The flagship handset for Google Android 2.3 'Gingerbread', Google’s Nexus S is largely similar to the Samsung Galaxy S on which it’s based. Its 16GB memory can’t be expanded, however. 

A subtly curved screen allows the speaker to lean in towards your ear, aiding call clarity. We didn’t notice a difference in volume, but the Google Nexus S handset doesn’t feel as brick-like as some of the others in our most recent smartphone group test. The curved screen makes for a slightly odd setup when viewing video on the 480x800-pixel screen, however. 

The Google Nexus S's super-bright AmoLED screen all but screams its presence. We’d prefer the handset to be made of something more substantial than plastic, but the upside is the Nexus weighs a scant 129g.

Another feature that marks out the Nexus S and Gingerbread OS is its support for near-field communications (NFC). In its infancy in Europe, it’s an established technology in the Far East and Google expects it to become a de facto contactless payment method.

The Google Nexus S is a lot of fun to use, with interactive wallpapers and the slick scrolling and navigation you’d expect from a smartphone powered by a 1GHz Cortex A8 Hummingbird single-core processor. 

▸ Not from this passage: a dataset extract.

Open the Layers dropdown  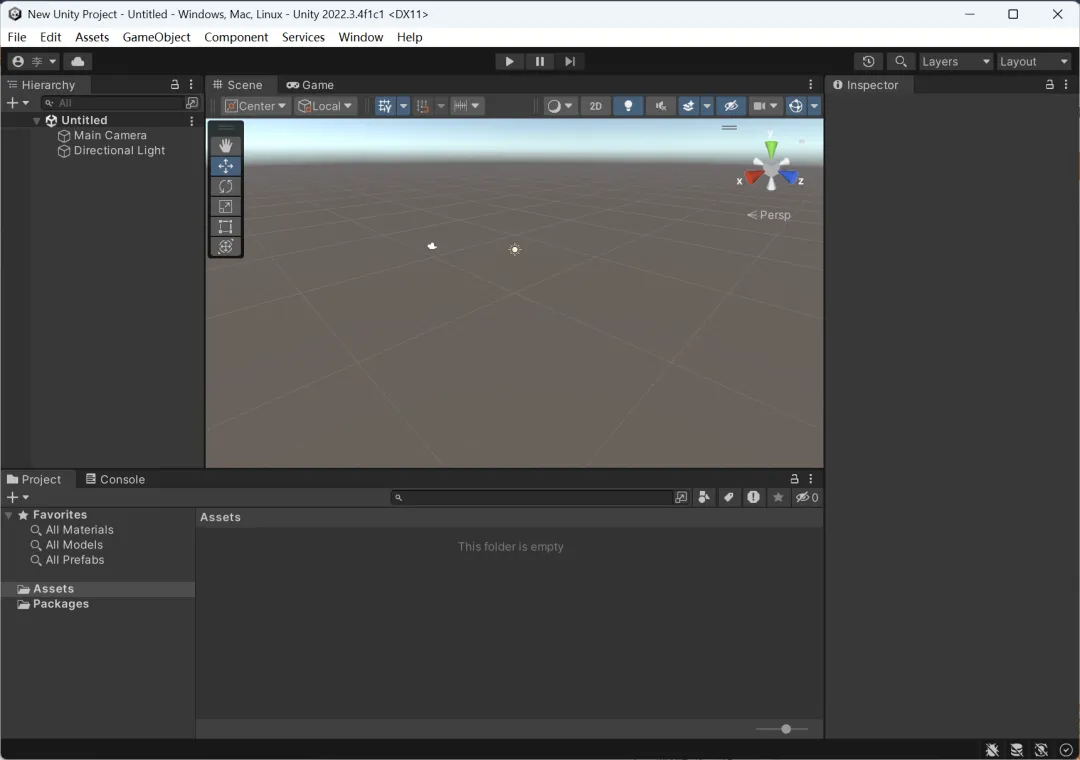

Four neat hardware buttons at the bottom of the display take you to the Home screen and allow you to search or bring up settings, but you’ll find yourself enamoured of the 3D scrolling effect of the main display and happily trawling through its endless menus. 

Used with the iPlayer app, the Google Nexus S’ bright screen and Flash support make a compelling case for watching video on a smartphone. 

We had the odd issue when using the onscreen keyboard to compose email messages - the screen was marginally miscalibrated - but, in general, we found this an intuitive device to use. Copy and paste and above average battery life of more than two days in standby (provided that you remember to turn off the most power-hungry apps) mark out the Nexus S as a superior device.

We found scrolling around Google Maps and using the web browser, complete with multi-pane support, a rewarding experience. That huge, crisp display and ability to reflow text and to zoom in a little or a lot are real selling points. The 5Mp camera is also above par.